Cancer is getting younger, and Charlotte-area women are on the front line. Clinics in Charlotte and the nearby Triangle are seeing more middle-aged and even younger women walk in with cancers that not long ago showed up mostly in older adults. North Carolina resident Lynn Bare was 54 when she learned in 2020 that she had endometrial cancer. She later enrolled in a Duke clinical trial that paired immunotherapy with chemotherapy, hoping her case might also help future patients. Physicians say what she is living through reflects a complicated mix of biology, lifestyle and environmental exposures rather than a single smoking gun.
What the Data Show
According to the American Cancer Society, overall cancer death rates have dropped, yet diagnoses among women have climbed. In the most recent incidence data, women under 50 had cancer rates roughly 82% higher than men in the same age group. The report also highlights rising rates in several cancers that disproportionately affect women, including breast, thyroid, liver and pancreatic cancers, with those trends building over the past two decades.

Dataset items:
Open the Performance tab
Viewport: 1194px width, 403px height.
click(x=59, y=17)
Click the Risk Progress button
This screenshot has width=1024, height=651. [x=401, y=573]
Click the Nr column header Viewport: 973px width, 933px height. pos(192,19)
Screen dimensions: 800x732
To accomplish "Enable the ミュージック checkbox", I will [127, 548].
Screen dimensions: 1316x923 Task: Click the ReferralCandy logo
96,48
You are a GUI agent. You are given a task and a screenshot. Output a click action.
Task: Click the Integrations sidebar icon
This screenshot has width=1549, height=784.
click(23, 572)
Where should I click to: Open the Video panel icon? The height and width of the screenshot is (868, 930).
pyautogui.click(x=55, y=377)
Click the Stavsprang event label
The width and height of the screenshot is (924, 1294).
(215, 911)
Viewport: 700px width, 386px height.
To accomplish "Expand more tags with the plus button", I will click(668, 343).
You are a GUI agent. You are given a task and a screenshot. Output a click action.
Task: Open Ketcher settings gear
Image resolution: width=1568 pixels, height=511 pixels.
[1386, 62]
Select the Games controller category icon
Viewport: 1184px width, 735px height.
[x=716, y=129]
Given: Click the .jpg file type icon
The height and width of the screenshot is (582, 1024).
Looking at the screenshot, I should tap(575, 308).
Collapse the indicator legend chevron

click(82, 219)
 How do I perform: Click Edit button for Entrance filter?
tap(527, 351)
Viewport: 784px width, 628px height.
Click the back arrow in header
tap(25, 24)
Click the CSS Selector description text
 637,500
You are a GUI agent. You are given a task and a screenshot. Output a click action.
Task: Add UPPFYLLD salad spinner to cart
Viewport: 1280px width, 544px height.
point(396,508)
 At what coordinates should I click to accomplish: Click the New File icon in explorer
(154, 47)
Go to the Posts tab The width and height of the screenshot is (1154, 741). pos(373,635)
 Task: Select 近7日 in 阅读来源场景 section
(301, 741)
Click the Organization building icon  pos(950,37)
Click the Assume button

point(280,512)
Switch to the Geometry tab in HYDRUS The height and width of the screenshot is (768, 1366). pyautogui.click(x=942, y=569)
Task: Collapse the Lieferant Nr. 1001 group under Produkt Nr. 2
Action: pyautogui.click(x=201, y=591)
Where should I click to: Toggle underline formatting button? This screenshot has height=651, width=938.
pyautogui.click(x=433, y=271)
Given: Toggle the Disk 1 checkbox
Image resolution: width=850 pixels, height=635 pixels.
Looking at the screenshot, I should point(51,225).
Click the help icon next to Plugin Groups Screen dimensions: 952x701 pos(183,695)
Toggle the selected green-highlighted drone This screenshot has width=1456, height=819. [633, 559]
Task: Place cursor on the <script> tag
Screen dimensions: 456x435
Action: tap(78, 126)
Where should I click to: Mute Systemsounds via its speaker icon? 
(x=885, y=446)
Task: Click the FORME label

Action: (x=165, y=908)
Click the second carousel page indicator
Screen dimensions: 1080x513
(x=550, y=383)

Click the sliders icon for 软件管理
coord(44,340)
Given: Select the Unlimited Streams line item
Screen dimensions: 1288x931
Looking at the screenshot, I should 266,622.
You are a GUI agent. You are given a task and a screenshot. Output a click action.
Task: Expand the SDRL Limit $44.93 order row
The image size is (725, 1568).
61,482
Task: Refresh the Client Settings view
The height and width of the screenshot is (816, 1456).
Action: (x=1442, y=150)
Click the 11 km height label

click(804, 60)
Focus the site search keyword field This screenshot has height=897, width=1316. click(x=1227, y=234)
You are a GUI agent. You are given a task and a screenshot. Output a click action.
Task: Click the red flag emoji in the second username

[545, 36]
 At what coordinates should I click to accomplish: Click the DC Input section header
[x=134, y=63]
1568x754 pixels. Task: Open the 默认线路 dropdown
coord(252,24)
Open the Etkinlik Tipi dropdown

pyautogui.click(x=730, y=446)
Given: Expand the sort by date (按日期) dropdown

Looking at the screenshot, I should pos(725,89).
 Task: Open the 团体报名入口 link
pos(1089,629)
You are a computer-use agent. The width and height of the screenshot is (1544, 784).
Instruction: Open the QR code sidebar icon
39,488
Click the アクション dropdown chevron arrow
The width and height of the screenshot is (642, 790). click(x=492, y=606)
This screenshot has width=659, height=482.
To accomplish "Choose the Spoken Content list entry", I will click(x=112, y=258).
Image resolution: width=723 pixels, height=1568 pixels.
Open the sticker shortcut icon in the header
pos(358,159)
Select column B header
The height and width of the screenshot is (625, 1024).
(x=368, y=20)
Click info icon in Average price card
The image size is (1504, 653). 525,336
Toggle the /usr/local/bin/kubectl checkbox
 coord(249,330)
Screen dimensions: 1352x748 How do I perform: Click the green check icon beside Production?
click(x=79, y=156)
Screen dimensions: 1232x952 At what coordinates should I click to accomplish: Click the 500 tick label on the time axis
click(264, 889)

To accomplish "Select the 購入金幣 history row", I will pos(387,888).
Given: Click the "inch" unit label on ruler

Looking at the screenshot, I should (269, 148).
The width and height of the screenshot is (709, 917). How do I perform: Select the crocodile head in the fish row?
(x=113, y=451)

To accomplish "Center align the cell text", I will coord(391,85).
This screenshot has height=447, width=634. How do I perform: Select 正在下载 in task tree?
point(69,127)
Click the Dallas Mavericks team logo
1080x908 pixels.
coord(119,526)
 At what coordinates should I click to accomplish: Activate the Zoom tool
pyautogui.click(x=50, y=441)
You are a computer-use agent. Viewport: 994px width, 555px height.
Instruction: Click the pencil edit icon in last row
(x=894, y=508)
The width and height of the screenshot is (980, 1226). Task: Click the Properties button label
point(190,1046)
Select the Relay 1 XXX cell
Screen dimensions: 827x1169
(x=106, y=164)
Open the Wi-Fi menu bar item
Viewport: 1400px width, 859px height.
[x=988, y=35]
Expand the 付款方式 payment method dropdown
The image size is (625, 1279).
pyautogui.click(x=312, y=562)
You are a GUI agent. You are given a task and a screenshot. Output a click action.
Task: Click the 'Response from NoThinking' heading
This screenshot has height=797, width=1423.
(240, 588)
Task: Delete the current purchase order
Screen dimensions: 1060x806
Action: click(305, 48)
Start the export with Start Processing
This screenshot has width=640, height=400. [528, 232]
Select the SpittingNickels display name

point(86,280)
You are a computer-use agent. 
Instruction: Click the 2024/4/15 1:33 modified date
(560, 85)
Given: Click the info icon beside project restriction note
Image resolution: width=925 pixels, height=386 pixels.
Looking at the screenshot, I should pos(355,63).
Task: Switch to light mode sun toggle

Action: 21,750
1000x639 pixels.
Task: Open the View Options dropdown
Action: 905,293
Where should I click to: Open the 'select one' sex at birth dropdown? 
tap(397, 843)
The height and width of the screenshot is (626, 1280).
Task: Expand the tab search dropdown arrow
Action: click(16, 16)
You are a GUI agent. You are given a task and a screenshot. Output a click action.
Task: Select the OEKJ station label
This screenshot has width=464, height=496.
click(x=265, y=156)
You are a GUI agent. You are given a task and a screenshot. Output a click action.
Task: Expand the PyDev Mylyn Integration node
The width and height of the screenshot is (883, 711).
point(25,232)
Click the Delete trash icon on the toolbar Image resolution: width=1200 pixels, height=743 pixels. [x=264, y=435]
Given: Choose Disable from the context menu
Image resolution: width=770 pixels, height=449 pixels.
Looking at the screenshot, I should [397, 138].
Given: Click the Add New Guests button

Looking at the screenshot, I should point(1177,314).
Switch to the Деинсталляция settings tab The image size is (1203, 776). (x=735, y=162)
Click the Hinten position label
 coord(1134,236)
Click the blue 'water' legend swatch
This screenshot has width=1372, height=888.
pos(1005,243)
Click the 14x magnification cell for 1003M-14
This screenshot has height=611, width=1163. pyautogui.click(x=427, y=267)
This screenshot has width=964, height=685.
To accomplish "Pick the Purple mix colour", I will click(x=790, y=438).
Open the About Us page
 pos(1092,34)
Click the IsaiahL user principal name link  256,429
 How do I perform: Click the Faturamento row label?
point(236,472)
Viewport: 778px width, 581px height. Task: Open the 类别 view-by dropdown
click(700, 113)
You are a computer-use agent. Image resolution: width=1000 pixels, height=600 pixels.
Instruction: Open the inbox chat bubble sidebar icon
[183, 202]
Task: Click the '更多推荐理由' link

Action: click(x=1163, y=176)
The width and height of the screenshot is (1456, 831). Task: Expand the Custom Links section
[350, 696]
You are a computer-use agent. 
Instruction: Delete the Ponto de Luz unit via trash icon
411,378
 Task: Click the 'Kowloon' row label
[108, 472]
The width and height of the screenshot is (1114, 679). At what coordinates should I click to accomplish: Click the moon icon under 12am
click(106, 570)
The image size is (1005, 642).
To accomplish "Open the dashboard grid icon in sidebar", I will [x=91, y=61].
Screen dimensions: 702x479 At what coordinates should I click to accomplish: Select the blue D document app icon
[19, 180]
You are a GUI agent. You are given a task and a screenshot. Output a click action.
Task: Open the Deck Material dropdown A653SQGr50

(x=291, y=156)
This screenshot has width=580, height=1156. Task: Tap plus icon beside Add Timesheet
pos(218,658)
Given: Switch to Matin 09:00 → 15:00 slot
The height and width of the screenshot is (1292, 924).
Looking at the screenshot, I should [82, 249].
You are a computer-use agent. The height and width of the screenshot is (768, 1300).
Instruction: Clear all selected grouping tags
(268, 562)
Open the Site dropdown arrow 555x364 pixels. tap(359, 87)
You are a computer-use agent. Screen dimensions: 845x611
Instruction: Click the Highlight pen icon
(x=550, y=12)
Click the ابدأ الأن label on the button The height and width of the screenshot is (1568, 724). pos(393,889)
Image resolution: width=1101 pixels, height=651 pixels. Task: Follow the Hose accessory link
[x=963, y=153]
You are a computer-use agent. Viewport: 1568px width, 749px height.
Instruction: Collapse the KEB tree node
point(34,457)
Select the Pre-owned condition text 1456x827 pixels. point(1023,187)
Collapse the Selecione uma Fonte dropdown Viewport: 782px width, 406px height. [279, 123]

• _EXERCISE SET_:
(1) Summarize the passage on cancer among women in two sentences.
(2) Repeat the passage on cancer among women from "What the Data" to "past two decades.".
The records have no connection to the passage on cancer among women.

• _NUMBERED ANSWERS_:
(1) Clinics in Charlotte and the Triangle are seeing more middle-aged and younger women with cancers that until recently appeared mostly in older adults, and physicians say the experience of one such patient, Lynn Bare, reflects a mix of biology, lifestyle and environmental exposures. American Cancer Society data show that while overall cancer death rates have fallen, diagnoses among women have risen, with women under 50 having rates about 82% higher than men their age.

(2)
What the Data Show
According to the American Cancer Society, overall cancer death rates have dropped, yet diagnoses among women have climbed. In the most recent incidence data, women under 50 had cancer rates roughly 82% higher than men in the same age group. The report also highlights rising rates in several cancers that disproportionately affect women, including breast, thyroid, liver and pancreatic cancers, with those trends building over the past two decades.